Each of these operations is a local transaction that needs to yield a consistent and predictable outcome. But there is no coordination required all across these three steps as long as it is ensured that the outcome of each partial transaction is preserved and progress is made. The overall outcome is either a completely booked itinerary, or a failure report. The case we don't cover in the sample is a cancellation after success, which would run all compensators.

The Sample

The sample code first sets up a messaging topology for the saga, and then runs the scenario. Afterwards the topology is cleaned up. Mind your application should not create/delete such topologies at runtime; we do this here to limit the sample's complexity. Creating a topology should be a configuration or provisioning task associated with your application that is executed very rarely and clearly separated from the runtime path that uses the topology.

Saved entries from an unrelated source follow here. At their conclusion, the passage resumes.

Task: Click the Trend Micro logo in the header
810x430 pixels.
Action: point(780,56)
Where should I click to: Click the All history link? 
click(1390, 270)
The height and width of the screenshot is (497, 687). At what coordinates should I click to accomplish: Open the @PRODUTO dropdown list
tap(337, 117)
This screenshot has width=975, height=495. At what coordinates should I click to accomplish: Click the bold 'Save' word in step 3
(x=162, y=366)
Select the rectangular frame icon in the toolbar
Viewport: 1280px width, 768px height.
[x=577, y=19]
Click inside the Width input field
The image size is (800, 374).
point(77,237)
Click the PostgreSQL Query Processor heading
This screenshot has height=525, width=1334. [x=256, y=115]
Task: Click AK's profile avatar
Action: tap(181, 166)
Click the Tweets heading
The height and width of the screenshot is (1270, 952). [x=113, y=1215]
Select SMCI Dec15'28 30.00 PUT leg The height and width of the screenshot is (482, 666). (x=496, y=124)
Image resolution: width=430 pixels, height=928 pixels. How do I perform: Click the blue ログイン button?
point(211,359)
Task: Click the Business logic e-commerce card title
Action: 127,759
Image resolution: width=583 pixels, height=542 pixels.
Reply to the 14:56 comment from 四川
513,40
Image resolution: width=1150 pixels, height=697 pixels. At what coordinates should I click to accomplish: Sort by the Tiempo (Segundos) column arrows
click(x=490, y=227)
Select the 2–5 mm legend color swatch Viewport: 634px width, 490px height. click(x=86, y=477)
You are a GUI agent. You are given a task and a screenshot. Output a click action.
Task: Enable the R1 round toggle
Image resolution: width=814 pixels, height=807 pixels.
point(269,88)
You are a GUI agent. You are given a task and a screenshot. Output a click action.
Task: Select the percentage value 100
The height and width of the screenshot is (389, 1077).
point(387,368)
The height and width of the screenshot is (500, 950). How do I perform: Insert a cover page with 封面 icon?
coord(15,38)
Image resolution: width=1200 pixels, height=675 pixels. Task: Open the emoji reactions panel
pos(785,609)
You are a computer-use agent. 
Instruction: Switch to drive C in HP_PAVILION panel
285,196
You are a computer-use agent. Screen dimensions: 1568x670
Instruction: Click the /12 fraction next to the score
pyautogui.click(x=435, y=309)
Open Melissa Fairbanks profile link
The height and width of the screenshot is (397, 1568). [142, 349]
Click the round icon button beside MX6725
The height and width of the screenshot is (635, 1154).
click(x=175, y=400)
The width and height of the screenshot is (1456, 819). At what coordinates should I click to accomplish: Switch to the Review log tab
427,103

var namespaceManager = new NamespaceManager(
    namespaceAddress,
    TokenProvider.CreateSharedAccessSignatureTokenProvider(manageKeyName, manageKey));

var queues = await this.SetupSagaTopologyAsync(namespaceManager);
await RunScenarioAsync(namespaceAddress, manageKeyName, manageKey);
await this.CleanupSagaTopologyAsync(namespaceManager, queues);

Topology setup

Creating the topology is done with the Service Bus API, but could also be done with an ARM template. Since Service Bus allows for hierarchical structures inside a namespace, we create the following structure for this "Saga Type 1", reflected in the constants of the sample

    / Service Bus Namespace Root
    |
    +- /sagas
         +- /1          
            +- /input  (SagaInputQueueName)
            +- /Ta     (BookRentalCarQueueName)
            +- /Tb     (BookHotelQueueName)
            +- /Tc     (BookFlightQueueName)
            +- /Ca     (CancelRentalCarQueueName)
            +- /Cb     (CancelHotelQueueName)
            +- /Cc     (CancelFlightQueueName)
            +- /output (SagaOutputQueueName)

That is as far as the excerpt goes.